(Records from a data source)

────────────────

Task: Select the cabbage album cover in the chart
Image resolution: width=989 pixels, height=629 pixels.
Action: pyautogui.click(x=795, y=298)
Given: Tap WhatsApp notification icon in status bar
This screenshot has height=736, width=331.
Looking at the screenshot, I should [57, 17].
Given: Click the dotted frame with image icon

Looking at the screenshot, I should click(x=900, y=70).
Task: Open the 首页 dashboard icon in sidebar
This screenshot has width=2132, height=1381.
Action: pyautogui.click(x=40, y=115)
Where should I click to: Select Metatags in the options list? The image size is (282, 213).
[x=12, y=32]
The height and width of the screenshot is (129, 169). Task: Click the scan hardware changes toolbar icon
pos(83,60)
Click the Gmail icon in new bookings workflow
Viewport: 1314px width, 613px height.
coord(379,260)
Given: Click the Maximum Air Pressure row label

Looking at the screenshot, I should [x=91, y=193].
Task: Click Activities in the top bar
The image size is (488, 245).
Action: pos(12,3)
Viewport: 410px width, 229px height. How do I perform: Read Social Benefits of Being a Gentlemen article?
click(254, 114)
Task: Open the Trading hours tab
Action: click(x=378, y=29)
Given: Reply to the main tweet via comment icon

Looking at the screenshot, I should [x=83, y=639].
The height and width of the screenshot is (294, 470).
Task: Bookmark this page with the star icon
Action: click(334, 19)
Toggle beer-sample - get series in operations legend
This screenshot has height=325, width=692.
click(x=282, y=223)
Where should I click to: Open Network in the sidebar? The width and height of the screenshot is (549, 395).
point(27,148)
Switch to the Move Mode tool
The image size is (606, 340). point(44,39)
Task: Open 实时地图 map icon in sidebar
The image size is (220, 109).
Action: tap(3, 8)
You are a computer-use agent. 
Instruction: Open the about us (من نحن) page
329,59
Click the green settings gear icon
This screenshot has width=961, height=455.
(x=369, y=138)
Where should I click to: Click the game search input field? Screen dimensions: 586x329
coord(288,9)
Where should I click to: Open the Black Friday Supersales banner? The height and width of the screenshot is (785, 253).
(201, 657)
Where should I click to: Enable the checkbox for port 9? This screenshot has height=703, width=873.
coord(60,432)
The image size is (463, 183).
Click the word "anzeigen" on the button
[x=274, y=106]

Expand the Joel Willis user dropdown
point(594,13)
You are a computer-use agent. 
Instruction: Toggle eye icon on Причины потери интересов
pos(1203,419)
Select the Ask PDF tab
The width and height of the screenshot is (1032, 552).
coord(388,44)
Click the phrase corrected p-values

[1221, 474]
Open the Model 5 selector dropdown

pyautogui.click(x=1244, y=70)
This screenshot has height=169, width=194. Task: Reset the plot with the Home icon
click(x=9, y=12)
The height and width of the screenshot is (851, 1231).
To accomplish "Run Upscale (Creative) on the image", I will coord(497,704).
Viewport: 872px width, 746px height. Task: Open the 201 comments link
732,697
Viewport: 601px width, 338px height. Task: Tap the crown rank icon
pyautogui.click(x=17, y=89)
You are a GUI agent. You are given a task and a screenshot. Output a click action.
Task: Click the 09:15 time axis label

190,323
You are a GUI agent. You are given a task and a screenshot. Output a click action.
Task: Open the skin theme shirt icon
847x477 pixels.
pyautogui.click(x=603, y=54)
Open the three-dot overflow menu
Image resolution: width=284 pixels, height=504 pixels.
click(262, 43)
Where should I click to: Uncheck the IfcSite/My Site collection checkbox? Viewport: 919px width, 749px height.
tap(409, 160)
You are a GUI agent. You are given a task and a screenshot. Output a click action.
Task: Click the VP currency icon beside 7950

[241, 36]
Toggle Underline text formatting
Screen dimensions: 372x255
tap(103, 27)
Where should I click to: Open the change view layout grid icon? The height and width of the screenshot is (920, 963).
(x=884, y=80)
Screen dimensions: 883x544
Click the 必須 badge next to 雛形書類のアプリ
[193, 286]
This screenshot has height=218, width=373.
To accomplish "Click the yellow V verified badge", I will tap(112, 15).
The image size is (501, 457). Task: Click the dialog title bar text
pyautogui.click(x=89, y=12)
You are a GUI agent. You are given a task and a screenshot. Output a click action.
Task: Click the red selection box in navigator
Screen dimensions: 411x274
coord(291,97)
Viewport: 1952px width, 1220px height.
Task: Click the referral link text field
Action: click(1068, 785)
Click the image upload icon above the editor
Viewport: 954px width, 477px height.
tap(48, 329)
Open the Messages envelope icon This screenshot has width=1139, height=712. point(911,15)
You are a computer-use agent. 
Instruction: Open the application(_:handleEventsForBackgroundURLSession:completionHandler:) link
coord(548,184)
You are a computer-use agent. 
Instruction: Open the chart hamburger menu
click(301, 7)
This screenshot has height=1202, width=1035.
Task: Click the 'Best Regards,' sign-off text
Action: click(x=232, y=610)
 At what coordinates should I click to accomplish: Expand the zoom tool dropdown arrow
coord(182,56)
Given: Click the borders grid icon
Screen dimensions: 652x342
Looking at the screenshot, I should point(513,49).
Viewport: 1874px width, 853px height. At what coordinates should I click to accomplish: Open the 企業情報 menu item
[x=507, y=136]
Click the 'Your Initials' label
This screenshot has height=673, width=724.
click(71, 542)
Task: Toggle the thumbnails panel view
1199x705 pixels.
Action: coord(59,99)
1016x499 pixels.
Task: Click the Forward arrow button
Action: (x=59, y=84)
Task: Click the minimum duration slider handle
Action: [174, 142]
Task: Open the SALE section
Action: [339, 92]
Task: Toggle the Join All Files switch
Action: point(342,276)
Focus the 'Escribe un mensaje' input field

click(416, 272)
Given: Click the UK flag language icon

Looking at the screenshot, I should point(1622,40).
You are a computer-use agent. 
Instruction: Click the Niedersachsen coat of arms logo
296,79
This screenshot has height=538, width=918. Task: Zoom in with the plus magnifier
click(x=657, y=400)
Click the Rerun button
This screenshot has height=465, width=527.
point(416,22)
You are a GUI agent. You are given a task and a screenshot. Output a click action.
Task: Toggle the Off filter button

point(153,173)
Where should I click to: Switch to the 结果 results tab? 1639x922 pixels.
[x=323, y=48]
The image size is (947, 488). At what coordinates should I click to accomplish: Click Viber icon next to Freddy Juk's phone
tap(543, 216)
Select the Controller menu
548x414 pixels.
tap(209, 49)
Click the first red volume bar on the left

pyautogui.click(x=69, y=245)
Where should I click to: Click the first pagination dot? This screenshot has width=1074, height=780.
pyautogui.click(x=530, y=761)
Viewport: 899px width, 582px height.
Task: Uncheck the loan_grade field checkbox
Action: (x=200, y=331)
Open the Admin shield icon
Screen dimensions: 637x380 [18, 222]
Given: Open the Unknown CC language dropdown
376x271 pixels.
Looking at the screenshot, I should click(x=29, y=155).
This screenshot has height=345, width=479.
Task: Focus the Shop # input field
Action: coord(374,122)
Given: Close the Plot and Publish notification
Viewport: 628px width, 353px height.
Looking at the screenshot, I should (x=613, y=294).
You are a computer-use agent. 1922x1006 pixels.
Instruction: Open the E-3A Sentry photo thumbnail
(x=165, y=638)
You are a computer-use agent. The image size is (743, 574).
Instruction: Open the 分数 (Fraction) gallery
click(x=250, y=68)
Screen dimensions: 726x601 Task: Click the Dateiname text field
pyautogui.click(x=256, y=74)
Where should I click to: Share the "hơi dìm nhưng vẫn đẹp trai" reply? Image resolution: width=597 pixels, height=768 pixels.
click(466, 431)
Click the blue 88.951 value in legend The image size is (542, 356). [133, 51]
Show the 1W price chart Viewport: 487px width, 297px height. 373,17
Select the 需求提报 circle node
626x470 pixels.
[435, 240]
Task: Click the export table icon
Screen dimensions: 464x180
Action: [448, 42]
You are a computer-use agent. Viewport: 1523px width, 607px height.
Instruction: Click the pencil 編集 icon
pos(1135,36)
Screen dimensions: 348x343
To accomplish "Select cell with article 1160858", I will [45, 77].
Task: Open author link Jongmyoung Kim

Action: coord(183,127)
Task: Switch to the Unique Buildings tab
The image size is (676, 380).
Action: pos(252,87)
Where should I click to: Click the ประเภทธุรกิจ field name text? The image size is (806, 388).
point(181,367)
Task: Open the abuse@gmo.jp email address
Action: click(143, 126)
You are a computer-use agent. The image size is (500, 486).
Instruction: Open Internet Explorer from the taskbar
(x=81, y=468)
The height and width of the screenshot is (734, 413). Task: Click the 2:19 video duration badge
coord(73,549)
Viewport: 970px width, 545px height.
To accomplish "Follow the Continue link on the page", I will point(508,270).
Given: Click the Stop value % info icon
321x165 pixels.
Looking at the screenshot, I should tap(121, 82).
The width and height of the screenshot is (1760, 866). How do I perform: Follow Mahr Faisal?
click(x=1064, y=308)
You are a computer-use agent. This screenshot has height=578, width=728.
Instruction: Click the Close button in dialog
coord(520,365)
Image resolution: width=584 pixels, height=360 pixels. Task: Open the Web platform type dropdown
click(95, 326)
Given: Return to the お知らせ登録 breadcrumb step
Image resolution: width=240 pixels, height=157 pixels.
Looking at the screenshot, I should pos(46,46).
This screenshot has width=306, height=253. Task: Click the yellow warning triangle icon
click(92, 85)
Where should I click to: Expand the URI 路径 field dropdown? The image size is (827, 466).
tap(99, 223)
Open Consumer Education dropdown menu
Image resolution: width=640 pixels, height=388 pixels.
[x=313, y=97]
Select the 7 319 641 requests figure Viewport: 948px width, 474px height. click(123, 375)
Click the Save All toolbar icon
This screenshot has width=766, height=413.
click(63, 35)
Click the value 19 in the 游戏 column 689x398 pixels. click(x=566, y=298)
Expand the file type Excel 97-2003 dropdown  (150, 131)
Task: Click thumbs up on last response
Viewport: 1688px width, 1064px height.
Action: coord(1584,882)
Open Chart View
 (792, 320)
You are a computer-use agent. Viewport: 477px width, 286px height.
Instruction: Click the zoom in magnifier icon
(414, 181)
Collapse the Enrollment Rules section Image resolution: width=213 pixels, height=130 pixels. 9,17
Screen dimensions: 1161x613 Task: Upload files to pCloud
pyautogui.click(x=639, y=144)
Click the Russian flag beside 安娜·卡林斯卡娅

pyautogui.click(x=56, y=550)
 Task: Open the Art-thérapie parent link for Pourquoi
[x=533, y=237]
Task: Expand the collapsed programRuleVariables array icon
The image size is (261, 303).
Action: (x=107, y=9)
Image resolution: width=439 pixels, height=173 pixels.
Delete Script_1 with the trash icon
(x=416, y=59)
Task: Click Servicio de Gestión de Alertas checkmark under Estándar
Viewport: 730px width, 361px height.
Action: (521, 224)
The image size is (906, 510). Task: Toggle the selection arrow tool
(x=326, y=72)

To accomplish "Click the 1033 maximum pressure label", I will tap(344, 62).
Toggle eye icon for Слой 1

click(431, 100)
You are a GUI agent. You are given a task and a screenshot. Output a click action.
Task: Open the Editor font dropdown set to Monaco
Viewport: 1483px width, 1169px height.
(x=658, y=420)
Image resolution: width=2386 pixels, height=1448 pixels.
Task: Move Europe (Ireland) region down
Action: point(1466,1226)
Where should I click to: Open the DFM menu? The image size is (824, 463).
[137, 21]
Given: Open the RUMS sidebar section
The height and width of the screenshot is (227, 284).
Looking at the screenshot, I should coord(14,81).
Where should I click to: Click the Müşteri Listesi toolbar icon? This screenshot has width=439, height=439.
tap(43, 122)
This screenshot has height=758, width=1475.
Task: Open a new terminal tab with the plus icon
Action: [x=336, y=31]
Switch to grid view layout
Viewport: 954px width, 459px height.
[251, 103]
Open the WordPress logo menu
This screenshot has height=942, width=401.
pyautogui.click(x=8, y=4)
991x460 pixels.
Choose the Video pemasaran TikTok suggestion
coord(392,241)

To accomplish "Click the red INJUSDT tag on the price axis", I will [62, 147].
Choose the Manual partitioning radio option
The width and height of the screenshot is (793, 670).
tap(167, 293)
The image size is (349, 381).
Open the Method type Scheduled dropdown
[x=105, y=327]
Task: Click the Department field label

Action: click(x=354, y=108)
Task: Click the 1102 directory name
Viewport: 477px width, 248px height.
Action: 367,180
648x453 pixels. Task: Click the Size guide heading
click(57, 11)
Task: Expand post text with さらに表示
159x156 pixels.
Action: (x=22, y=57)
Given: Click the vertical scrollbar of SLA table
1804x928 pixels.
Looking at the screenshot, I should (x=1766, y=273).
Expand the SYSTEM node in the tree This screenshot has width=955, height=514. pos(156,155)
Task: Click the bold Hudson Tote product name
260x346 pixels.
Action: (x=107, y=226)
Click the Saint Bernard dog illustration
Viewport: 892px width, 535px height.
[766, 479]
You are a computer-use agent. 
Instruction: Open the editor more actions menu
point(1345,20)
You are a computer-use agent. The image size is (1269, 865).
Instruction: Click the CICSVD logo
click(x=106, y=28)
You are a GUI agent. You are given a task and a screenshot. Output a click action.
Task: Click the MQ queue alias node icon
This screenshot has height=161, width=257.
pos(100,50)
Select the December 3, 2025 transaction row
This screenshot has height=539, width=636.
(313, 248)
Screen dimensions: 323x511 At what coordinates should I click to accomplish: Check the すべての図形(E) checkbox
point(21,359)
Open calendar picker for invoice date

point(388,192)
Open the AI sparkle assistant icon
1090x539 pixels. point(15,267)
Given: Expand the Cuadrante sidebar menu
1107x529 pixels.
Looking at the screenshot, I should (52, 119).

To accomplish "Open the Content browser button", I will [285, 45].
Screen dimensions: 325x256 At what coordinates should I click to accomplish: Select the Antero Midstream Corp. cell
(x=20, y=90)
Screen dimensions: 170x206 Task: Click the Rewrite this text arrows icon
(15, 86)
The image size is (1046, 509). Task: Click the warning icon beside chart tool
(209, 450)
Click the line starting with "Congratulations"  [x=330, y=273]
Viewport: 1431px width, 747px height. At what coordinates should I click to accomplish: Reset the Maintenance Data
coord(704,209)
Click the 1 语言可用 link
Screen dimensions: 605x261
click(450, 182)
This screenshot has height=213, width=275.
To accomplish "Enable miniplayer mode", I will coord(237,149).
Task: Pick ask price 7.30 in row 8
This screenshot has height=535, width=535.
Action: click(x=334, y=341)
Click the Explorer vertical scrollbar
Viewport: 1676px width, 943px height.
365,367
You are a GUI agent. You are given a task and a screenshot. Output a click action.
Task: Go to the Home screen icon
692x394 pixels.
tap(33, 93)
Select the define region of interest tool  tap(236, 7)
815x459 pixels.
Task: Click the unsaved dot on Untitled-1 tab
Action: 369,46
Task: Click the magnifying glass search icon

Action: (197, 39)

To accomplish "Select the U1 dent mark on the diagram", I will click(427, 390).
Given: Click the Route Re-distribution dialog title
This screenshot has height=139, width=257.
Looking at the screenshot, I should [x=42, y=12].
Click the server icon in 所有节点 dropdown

────────────────

DESCRIPTION OF THE TASK: Copy the lines word for word, beginning with the line that contains "Open the Messages" and ending after the line that contains "click(71, 542)".

CORRECT OUTPUT:
Open the Messages envelope icon This screenshot has width=1139, height=712. point(911,15)
You are a computer-use agent. 
Instruction: Open the application(_:handleEventsForBackgroundURLSession:completionHandler:) link
coord(548,184)
You are a computer-use agent. 
Instruction: Open the chart hamburger menu
click(301, 7)
This screenshot has height=1202, width=1035.
Task: Click the 'Best Regards,' sign-off text
Action: click(x=232, y=610)
 At what coordinates should I click to accomplish: Expand the zoom tool dropdown arrow
coord(182,56)
Given: Click the borders grid icon
Screen dimensions: 652x342
Looking at the screenshot, I should point(513,49).
Viewport: 1874px width, 853px height. At what coordinates should I click to accomplish: Open the 企業情報 menu item
[x=507, y=136]
Click the 'Your Initials' label
This screenshot has height=673, width=724.
click(71, 542)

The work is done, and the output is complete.